2014: One Hundred Years of Commercial Air Travel Marked


Happy New Year and Blue Skies in 2014!

Now, at a time when resolutions are made, is also a good time to reflect on something most Americans, and many people around the world, in fact, take for granted.

What's that? Well, the very first day of this new year begins with a very important celebration and anniversary, the first commercial (for hire) airplane flight.

It happened in Florida, whatever the dispute among North Carolina, Ohio, and Connecticut regarding the title of "first to fly."

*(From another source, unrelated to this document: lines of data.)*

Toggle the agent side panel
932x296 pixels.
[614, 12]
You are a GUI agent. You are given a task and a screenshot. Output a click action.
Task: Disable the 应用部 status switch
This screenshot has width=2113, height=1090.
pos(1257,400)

Reports the Wall Street Journal online:
On Jan. 1, 1914, a wood-and-muslin Benoist XIV flying boat, powered by a noisy, six-cylinder, 75-horsepower engine, took off from St. Petersburg, Fla., with its pilot and one passenger sitting on a small wooden bench, exposed to the elements. The rickety seaplane traveled 18 miles as the crow flies, landing in the Hillsboro River off Tampa, a 23-minute journey at speeds up to 60 miles an hour. Normally such a trip would take two hours on a steam ship across Tampa Bay.

The flight carried a former St. Petersburg mayor who paid $400—about $9,323 in current dollars—for the thrill. It was repeated many times over the next four months, during the short life of the St. Petersburg-Tampa Airboat Line. Historians estimate that more than 1,200 passengers made the trip without mishap, paying $5 one-way, or $116.53 today.
As can be imagined, apart from laws protecting property or holding people responsible for their negligence or intentional acts, there were few laws in 1914 concerning aviation specifically. Over the next ten years, however, there was substantial legal activity at the local, state, national, and international levels as aviation went from "ultrahazardous activity" to a more progressive legal regime that accepted aviation technology as routine without diminishing individual rights where accidents might occur.

Today, 100 years later, we are at a similar point with respect to space commerce.